In the interest of educating you, my beloved readers, I have provided five films of note for your consideration from the 50s and 60s that while not often counted among the ranks of the great films of their era, have enough merit within them to warrant consideration of inclusion within the pantheon of great films. (In order from fifth to first best.)
The Starfighters (1964)
This is the heart wrenching story of a young Air Force fighter pilot who has to prove himself to his father who is both a congressman and a decorated Air Force pilot in his own right. This in and of itself would make for a wonderful film, but we are also treated to a glimpse into the daily lives of Air Force pilots and the rigorous training they have to endure to become the best of the best. As a added bonus, the footage of the pilots doing their maneuvers features actual Air Force jets in the performance of their duties; to the best of my knowledge no trickery with models is used.
Santa Claus (1959)
This whimsical tale from Mexico is a reimagining of the classic tales of Santa Claus. All the contraptions in Santa's headquarters (it's much too spacious and elaborate simply to be called a "workshop") look like giant toys. It also works as a morality tale as we follow the trials of little Lupita, who must struggle against the temptations of evil to make the right decisions. Add to that cleverly worked in characters from mythology, and what results is a delightful film to be enjoyed by the whole family.

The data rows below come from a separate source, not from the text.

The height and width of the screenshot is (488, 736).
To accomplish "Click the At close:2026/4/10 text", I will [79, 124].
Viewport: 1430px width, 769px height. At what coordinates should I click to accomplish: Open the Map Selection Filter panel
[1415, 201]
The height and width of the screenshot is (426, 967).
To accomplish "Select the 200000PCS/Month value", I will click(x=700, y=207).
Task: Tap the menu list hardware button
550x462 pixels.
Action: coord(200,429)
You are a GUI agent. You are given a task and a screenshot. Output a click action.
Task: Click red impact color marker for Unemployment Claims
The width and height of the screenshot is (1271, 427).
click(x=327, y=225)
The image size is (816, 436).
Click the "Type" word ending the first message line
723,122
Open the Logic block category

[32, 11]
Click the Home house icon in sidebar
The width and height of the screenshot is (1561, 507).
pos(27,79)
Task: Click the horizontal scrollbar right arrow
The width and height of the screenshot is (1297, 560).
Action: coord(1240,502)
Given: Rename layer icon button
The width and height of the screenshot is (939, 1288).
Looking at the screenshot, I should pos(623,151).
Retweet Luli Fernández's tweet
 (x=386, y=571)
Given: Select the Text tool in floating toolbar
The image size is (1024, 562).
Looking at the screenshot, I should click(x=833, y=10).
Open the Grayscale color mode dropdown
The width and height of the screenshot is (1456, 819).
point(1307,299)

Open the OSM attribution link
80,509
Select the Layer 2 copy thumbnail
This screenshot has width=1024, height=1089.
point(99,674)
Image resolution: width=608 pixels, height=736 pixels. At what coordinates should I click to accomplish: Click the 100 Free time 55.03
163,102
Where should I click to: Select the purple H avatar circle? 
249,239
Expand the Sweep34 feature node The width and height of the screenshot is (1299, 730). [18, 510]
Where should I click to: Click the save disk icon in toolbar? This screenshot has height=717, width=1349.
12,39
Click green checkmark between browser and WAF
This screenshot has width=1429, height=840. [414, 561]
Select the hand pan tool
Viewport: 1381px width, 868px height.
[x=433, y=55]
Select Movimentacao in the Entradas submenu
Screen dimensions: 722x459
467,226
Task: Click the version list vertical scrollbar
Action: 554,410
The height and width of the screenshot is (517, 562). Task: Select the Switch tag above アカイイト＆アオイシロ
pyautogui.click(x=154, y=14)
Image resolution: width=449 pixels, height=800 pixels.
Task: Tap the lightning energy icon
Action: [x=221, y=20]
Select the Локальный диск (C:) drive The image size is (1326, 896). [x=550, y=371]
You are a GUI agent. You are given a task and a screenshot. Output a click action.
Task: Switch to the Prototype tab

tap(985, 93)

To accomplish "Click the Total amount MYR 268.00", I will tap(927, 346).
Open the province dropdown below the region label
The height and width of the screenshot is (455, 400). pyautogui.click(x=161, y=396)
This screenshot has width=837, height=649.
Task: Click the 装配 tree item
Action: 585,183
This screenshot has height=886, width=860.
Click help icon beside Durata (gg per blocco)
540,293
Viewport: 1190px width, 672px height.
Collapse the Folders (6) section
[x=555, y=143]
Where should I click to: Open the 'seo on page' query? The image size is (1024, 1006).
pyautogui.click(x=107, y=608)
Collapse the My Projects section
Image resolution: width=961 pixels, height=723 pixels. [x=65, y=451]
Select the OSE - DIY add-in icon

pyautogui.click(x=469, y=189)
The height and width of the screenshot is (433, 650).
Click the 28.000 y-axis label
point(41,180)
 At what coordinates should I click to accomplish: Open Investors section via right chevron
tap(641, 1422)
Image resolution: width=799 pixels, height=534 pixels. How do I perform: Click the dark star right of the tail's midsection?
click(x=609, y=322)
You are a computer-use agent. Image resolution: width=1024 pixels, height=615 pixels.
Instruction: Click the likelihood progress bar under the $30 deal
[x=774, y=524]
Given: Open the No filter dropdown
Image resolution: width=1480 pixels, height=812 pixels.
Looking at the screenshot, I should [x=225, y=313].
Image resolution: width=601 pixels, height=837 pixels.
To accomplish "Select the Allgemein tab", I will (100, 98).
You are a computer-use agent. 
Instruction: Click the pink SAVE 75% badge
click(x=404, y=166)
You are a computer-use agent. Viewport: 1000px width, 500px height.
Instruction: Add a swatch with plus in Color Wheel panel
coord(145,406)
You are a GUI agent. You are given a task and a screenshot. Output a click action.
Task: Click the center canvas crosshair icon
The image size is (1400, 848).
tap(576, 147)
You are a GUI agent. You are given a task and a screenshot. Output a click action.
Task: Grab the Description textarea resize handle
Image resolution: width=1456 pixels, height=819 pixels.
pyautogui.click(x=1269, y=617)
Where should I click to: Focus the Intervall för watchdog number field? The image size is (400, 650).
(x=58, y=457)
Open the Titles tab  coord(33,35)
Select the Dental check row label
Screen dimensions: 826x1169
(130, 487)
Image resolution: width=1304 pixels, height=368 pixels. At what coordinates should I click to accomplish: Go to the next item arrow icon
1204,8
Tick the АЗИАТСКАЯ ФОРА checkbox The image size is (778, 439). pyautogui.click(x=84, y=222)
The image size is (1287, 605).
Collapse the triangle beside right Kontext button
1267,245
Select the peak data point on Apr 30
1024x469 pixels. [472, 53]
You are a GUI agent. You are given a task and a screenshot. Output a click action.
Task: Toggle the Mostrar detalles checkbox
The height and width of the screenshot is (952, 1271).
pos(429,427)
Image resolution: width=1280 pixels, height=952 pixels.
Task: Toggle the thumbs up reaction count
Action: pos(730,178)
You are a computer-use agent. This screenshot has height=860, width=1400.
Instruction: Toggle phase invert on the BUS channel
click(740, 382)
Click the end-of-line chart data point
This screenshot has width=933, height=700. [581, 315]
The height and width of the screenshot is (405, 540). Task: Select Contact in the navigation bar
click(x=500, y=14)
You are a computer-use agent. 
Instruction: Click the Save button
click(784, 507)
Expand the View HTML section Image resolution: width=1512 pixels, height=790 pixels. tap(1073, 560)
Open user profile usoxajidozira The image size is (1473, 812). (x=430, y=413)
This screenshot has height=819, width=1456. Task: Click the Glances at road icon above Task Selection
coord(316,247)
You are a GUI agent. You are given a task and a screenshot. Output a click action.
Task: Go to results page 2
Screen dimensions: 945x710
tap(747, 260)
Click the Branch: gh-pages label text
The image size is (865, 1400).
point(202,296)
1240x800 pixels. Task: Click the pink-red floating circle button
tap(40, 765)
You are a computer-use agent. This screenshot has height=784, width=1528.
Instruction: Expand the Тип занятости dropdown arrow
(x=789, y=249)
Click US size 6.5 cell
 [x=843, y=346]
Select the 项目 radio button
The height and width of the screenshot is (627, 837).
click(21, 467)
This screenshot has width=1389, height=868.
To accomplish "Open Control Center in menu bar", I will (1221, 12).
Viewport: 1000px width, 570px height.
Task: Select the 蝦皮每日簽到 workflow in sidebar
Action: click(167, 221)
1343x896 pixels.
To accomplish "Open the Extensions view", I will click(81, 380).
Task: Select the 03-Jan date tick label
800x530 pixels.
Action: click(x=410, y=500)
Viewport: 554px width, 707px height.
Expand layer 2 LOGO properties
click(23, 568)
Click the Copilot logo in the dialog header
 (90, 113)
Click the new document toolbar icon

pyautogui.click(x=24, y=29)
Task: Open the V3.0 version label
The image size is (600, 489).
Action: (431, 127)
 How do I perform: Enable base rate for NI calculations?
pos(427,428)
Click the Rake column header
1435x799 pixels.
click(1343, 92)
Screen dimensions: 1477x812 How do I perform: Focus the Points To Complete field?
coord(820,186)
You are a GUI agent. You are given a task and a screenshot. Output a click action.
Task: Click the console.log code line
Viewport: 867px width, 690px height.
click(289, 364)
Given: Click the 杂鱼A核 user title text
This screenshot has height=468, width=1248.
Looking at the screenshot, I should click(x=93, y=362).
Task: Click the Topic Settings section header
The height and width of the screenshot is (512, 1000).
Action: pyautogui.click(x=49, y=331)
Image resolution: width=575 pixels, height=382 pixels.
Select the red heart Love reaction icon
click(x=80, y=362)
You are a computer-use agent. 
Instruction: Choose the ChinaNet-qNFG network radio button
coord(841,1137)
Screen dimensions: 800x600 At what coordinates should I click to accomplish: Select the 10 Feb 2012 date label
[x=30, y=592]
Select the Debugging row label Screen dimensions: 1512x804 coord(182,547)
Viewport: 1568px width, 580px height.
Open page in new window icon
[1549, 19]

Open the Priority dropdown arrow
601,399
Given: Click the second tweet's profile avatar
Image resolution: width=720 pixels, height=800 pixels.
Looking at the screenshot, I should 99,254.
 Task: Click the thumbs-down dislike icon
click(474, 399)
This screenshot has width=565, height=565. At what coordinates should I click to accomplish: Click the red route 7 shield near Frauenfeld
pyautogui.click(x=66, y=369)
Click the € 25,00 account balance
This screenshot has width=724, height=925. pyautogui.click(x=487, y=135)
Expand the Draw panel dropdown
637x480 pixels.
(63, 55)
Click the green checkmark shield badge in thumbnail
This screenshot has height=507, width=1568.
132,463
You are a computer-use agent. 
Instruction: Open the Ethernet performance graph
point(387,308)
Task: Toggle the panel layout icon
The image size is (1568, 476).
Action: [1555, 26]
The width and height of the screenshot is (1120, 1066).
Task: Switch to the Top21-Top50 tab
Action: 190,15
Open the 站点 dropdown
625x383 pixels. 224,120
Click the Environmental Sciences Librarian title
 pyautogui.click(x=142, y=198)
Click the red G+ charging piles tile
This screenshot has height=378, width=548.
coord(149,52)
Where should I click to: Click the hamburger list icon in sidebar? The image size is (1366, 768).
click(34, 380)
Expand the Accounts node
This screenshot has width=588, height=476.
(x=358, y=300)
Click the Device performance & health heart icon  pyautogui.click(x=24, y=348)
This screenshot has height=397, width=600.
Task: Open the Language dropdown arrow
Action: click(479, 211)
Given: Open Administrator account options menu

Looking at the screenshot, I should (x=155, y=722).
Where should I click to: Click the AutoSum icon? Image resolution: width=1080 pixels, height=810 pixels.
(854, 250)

La Momia azteca contra el robot humano (1958)
Another film from Mexico, this supernatural thriller examines the nature of memory and how our memories can be used against us, as well as the nature of humanity in general. It's also told out of linear fashion, which keeps the audience on its toes.
Night Train to Mundo Fine (1966)
Writer-director Coleman Francis stars as an escaped convict who tries his best to become a respectable citizen, but whose past refuses to give him up. This tragic antihero tries to gain respectability by joining the ill-fated Bay of Pigs invasion, and when that fails, tries to be a miner. But even though his intentions are good, he is forced to continually break the law, just to keep himself alive, culminating in a tragic conclusion. Also of note are Coleman Francis' other two films: Fiend from Half Moon Bay (1963) and Girl Madness (1961) which feature similar themes of an outsider's inability to fit in with mainstream society.
The Lodge of Sins (1966)
This film is a cautionary tale, examining what happens when one family comes too close to the flame of evil and gets burned. What makes the film even more terrifying is that not even the young daughter or her small dog are immune to the influences of evil, and are pulled in just as deeply as her parents are. Special note must be made to writer-director Harold P. Warren, who refuses to cut away from the horrors on screen, but lets the camera linger, forcing the audience to take in the full impact the horrors present. And at the conclusion of the film, when the cycle starts all over again, it is both shocking and yet the pitch-perfect end to the film. Sadly, the film was not well received on its initial run, which deprived the world of any further gems from Warren.